Once you have listed all the items, ask yourselves the question, “Out of all these items, which are the most important 3? Which 3 would have the biggest impact if we got those right?”
Someone in the group will always say, “All of them,”
That’s not true. Really think about it. Every business has something called key drivers. These are activities or processes that have the biggest impact on the business. For a manufacturing business, it might be the rate of production or cost of sale. For a law firm, it might be how often you contact clients.
Whatever business you’re in, you have these drivers.
What are they?
Have you ever really sat down and thought about it? Most of us haven’t. That’s why it’s important to create some space and think.
DISCLAIMER: It doesn’t have to be 3 things. It could be 1, it could be 5. The point is you are narrowing the focus down to the most valuable objectives. Hopefully, you get the idea.
Once you have identified the 3 most important initiatives or objectives then set clear goals around each one. For more on how to set goals for your business check this post out where I give you a goal-setting formula that is super easy to implement.
How Does The Big 3 Apply In Everyday Business
With Your Teams
Do you have a weekly Monday morning meeting? Most people do. In that meeting, you should all be asking, “What is our Big 3 this week?” i.e. What are the 3 most important things we need to get done this week? What’s our focus as a team? What does good look like by Friday?

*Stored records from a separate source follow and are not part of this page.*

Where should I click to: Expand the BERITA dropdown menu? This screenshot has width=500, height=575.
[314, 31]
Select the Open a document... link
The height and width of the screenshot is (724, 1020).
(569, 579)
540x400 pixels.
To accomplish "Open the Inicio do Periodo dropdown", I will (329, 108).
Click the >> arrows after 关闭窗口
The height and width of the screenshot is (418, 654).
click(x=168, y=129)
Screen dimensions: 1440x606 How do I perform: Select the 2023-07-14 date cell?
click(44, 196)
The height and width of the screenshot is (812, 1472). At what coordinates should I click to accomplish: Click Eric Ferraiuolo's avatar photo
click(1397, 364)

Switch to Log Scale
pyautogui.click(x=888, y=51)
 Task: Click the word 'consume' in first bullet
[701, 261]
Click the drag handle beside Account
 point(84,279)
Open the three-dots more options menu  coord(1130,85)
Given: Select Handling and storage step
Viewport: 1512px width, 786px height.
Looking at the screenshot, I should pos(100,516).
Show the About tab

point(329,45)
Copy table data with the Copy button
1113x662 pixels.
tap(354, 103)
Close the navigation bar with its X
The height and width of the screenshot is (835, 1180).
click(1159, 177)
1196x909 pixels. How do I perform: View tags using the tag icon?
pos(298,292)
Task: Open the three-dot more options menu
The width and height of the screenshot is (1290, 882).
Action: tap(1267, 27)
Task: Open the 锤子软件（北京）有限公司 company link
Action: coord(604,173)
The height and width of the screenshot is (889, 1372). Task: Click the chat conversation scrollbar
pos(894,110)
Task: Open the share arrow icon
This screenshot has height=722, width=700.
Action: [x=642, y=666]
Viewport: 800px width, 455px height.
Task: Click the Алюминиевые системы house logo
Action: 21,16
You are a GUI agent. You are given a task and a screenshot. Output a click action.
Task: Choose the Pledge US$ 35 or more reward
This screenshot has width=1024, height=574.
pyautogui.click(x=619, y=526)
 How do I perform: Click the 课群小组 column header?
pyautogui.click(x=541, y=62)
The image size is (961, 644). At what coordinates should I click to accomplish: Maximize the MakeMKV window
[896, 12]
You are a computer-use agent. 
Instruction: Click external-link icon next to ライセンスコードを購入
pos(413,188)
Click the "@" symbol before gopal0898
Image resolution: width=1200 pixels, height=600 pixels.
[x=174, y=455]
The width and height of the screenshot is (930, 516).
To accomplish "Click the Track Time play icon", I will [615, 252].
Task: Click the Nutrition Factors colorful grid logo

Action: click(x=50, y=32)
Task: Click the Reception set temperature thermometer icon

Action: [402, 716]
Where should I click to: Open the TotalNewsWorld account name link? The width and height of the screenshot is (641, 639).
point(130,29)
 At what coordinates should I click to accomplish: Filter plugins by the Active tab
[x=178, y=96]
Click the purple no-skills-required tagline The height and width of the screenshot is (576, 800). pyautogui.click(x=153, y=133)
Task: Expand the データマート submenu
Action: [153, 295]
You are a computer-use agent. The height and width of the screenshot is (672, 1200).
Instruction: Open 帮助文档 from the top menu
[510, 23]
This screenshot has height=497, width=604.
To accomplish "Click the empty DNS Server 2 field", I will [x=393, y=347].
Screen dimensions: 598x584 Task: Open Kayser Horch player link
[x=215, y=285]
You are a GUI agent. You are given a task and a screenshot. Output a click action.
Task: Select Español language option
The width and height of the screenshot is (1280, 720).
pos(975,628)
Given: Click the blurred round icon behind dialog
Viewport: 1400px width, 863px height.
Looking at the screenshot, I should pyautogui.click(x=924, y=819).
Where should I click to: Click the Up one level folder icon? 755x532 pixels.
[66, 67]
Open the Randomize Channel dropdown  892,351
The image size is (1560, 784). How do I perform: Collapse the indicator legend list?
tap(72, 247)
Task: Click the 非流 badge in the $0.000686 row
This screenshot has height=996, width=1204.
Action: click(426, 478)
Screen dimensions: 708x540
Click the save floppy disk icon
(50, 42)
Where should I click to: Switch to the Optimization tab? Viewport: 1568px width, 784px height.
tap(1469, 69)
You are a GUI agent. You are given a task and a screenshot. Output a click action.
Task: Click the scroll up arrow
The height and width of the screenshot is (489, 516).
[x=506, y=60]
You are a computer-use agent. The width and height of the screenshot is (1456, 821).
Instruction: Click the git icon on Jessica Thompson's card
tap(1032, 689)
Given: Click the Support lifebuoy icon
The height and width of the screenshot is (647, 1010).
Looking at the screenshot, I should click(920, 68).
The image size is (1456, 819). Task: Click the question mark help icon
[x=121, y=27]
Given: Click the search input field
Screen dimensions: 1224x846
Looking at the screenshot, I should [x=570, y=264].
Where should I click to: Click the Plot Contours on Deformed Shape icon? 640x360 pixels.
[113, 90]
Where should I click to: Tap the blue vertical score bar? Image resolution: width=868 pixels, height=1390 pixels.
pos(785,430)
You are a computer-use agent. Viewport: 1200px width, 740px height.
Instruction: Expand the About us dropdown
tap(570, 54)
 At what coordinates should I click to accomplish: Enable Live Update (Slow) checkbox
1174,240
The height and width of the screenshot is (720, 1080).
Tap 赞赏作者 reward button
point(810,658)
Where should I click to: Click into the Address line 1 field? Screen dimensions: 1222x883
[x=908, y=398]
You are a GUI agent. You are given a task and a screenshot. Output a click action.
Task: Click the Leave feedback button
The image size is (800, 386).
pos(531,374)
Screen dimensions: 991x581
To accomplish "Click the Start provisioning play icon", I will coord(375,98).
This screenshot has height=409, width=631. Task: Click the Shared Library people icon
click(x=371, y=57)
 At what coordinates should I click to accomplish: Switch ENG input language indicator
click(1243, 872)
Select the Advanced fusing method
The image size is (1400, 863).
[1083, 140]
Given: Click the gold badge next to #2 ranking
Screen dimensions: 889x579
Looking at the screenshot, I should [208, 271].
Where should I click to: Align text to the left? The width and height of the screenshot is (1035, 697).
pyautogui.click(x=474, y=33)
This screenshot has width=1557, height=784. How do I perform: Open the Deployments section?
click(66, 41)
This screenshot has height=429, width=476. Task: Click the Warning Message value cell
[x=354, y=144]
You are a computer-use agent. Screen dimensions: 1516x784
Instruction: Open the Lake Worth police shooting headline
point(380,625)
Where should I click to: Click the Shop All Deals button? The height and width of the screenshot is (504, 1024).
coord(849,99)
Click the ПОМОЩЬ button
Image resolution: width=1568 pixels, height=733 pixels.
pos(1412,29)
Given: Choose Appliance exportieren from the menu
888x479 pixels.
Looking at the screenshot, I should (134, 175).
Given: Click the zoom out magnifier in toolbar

With Your Personal Work Structure
Hopefully, you adopt some kind of weekly planning. If you don’t then you need to, fast! When you plan your weeks or your days, simply ask yourself, “What are the 3 things I need to get done this week / today?”
I’ve operated off this principle for years and I’m not stressed. This simple trick has helped failing businesses turn around because they narrowed the focus and attacked the few important things that would have the most impact.